Morrison & Foerster (MoFo) is acting for some of America’s largest baby food and juice makers in a trial that is seeing the Environmental Law Foundation try to force food companies to post lead warnings on their products.
The trial centres on the alleged violation of a California law that requires companies to warn consumers of unsafe levels of lead in childen’s foods.
In a 2011 suit the Environmental Law Foundation claimed that various food products targeted at children, including packaged peaches and baby food made from carrots, sweet potatoes, peaches or pears, contained traces of lead and therefore needed to carry a warning label. Defendents named in the lawsuit include some of the world’s biggest manufacturers, retailers anddistributors, including Walmart, Whole Foods, Safeways, Del Monte Foods, Dole and Beech-Nut Nutrition.
In a 59-page copy of the defendents’ trial brief sent to The Lawyer the companies argue that the lead is naturally present in the soils where the fruit and vegetables used in the products are grown, and not added by man.

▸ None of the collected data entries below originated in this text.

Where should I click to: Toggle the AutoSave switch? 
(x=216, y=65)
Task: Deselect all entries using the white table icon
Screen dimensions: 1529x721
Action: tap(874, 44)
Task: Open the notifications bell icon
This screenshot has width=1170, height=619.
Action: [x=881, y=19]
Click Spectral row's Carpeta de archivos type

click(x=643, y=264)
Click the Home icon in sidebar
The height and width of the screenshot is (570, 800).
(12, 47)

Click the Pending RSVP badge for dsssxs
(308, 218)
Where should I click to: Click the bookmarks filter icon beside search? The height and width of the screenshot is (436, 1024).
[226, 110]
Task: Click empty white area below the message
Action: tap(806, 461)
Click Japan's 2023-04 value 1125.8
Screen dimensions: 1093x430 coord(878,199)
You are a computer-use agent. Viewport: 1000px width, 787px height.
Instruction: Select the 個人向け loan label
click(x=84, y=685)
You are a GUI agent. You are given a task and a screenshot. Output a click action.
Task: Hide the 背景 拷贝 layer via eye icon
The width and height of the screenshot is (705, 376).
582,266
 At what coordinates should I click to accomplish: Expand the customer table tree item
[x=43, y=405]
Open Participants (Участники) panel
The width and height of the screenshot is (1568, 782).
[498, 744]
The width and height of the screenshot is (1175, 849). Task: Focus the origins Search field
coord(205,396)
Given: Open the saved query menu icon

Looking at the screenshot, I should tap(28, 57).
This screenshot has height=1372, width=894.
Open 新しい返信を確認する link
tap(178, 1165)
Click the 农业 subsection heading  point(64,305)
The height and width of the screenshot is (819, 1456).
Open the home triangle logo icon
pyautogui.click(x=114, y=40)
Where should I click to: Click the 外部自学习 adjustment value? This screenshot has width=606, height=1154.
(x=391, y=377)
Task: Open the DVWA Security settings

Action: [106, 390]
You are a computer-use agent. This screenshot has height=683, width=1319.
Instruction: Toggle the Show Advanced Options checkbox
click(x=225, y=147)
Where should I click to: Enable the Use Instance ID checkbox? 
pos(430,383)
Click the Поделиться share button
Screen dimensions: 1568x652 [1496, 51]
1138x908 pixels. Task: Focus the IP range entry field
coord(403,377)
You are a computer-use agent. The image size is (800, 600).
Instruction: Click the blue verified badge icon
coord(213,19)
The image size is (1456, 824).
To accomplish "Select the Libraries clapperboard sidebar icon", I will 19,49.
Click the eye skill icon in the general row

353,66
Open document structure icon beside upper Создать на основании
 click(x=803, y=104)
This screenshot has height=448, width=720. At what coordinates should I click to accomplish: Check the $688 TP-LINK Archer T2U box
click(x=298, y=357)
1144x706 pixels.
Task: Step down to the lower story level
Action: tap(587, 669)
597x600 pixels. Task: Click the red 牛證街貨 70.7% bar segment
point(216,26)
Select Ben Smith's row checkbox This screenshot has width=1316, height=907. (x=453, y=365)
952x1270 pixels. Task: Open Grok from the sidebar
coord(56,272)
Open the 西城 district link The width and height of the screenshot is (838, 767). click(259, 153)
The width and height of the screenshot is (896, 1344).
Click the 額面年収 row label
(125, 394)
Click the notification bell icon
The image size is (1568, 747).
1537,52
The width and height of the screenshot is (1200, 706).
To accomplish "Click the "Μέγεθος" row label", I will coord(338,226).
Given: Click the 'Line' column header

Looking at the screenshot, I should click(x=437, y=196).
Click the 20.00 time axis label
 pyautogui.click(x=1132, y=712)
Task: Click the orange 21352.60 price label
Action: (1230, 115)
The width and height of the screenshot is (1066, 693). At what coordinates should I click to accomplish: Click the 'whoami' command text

“Despite the trace amounts of lead in the products at issue, the federal government has determined that Americans need to eat more - not less - of these nutritious foods,” the court document says.
San Francisco-based MoFo partner Michèle Corash, who previously worked as a deputy general counsel for the US Department of Energy, is leading for the defendents. Other MoFo partners named on the case include San Francisco-based Linda Shostak, Robert Falk and James Schurz, who is co-chair of the firm’s commercial litigation group.
US firm Baron & Budd, along with California-based April Strauss, filed the lawsuit on behalf of the Environmental Law Foundation.
The trial has no jury and is being heard by Judge Steven Brick.